The amendments would require fees and expenses in advertisements to include timely and prominent information about a fund's maximum sales load (or any other non-recurring fee) and gross total annual expenses.

Next Steps. The SEC has proposed an 18-month transition period. Accordingly, if adopted, the compliance date would be 18 months after the amendments' effective date. Comments on the SEC's proposal are due within 60 days after publication in the Federal Register.

Sources: SEC Proposes to Improve the Retail Investor Experience through Modernized Fund Shareholder Reports and Disclosures, SEC Press Release 2020-172 (Aug. 5, 2020), available here. Tailored Shareholder Reports, Treatment of Annual Prospectus Updates for Existing Investors, and Improved Fee and Risk Disclosure for Mutual Funds and Exchange-Traded Funds; Fee Information in Investment Company Advertisements, SEC Release No. IC-33963 (Aug. 5, 2020), available here.
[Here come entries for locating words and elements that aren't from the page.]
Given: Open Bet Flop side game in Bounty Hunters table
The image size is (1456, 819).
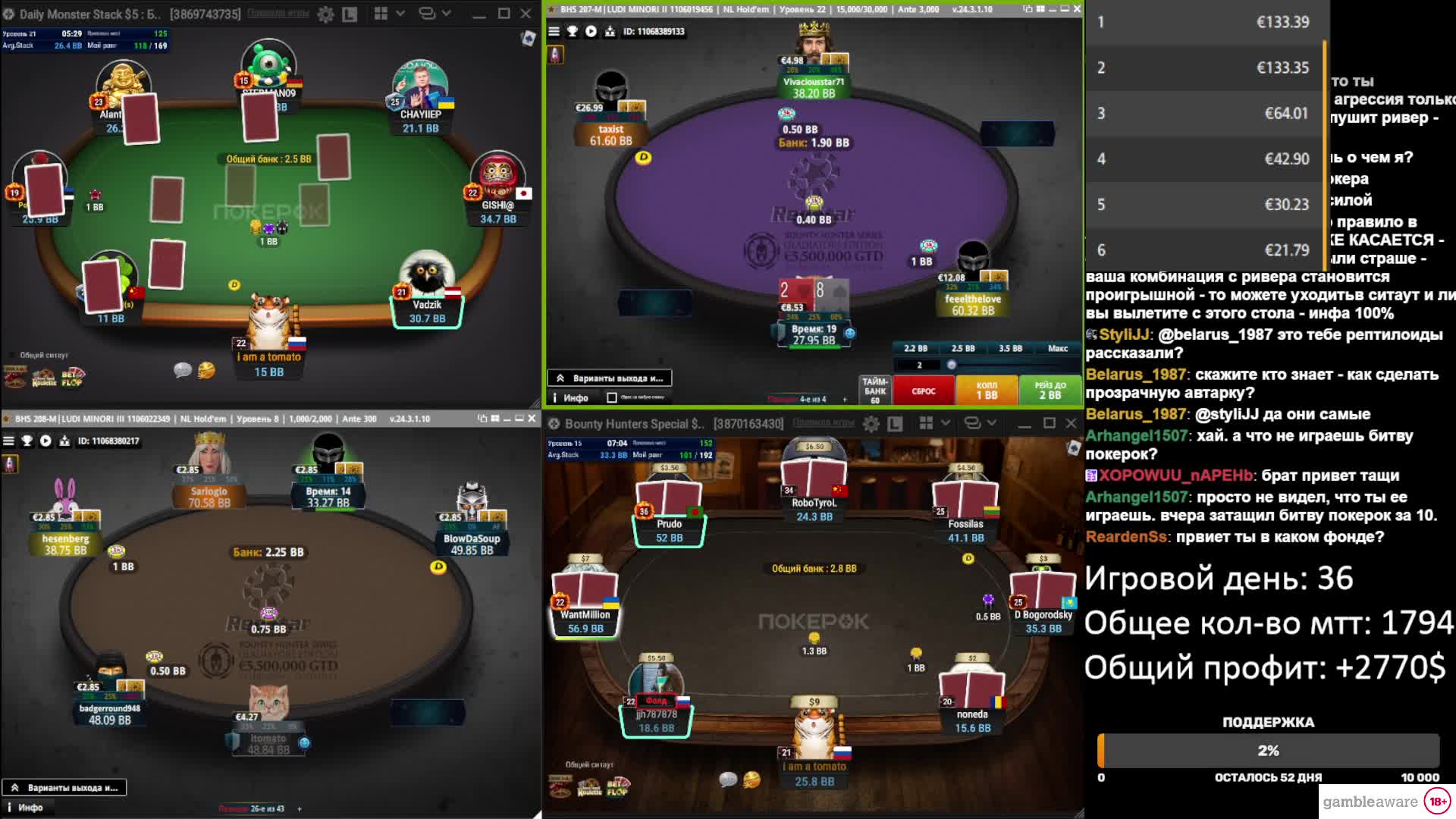Looking at the screenshot, I should (x=618, y=787).
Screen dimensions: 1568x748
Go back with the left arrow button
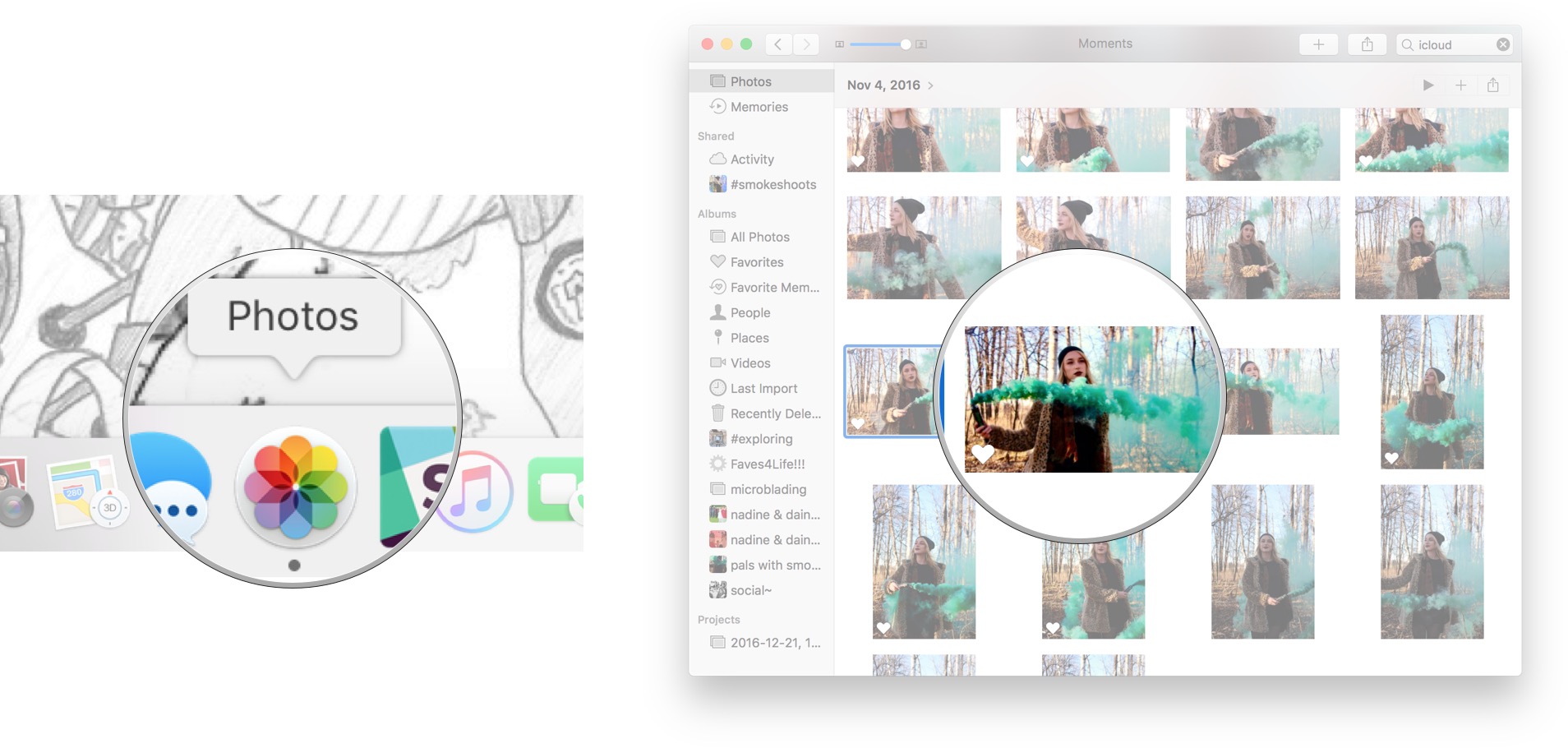tap(778, 44)
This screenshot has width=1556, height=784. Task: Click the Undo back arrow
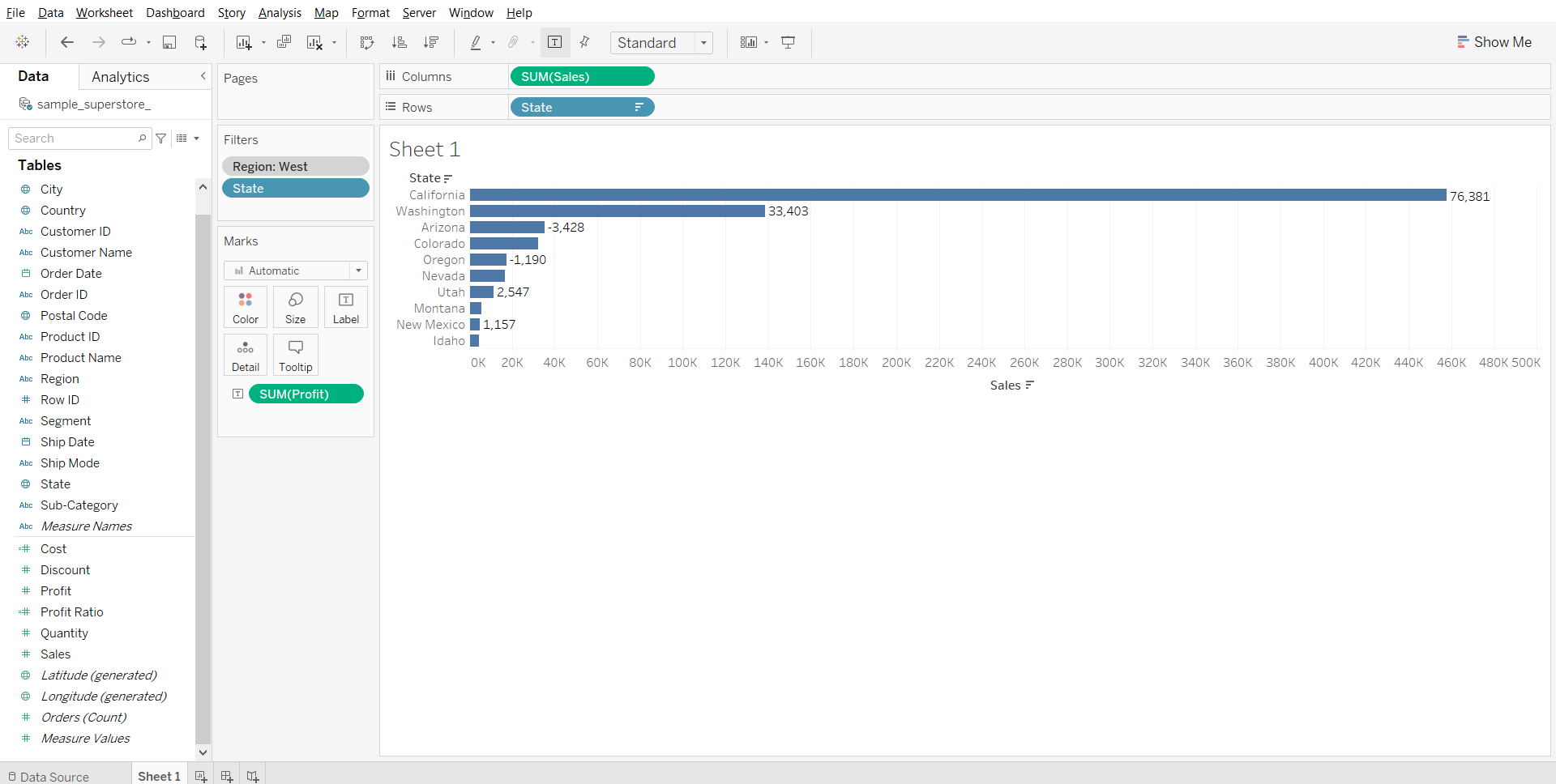(x=67, y=42)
Great-West Prevails Against 401(k) Investors in Excessive Fee Litigation

On August 7, 2020, the U.S. District Court for the District of Colorado entered judgment in favor of defendants Great- West Capital Management, LLC and Great-Western Life & Annuity Insurance Co. in the latest round of excessive fee litigation. The plaintiffs, a group of investors who acquired shares of Great-West Funds as participants in retirement plans offered by their employers, brought suit in a consolidated shareholder derivative action in early 2016, alleging that the advisory and administrative service fees charged by Great-West were excessive.

Following a bench trial, the court ruled that plaintiffs failed to prove that Great-West's fees were so disproportionately large that they bore no reasonable relationship to Great-West's services and could not have been the product of arm's length bargaining. Additionally, the court found that plaintiffs failed to demonstrate they had suffered any actual damages.

The court adopted Great-West's proposed findings of fact and conclusions of law with respect to the Gartenberg factors. In doing so, the court found that: (1) the Great-West Funds Board of Directors' decision to approve Great- West's fees was entitled to substantial deference because the Board was independent, qualified and it engaged in a robust process in approving the fees; (2) the advisory fees and administrative fee were within the range of comparable funds; (3) plaintiffs failed to quantify any alleged economies of scale or show that those economies were not adequately shared with shareholders; (4) Great-West's profits were within the range of their competitors; (5) Great-West provided extensive, high-quality services in exchange for its fees; and (6) plaintiffs failed to identify any significant fall-out benefits to Great-West. Accordingly, the court found Great-West had not breached its fiduciary duties.

In addition, the court found plaintiffs had failed to prove their actual damages at trial. Accordingly, the court entered judgment in favor of defendants and ordered payment of defendants' costs after four years of litigation. The plaintiffs have appealed the decision.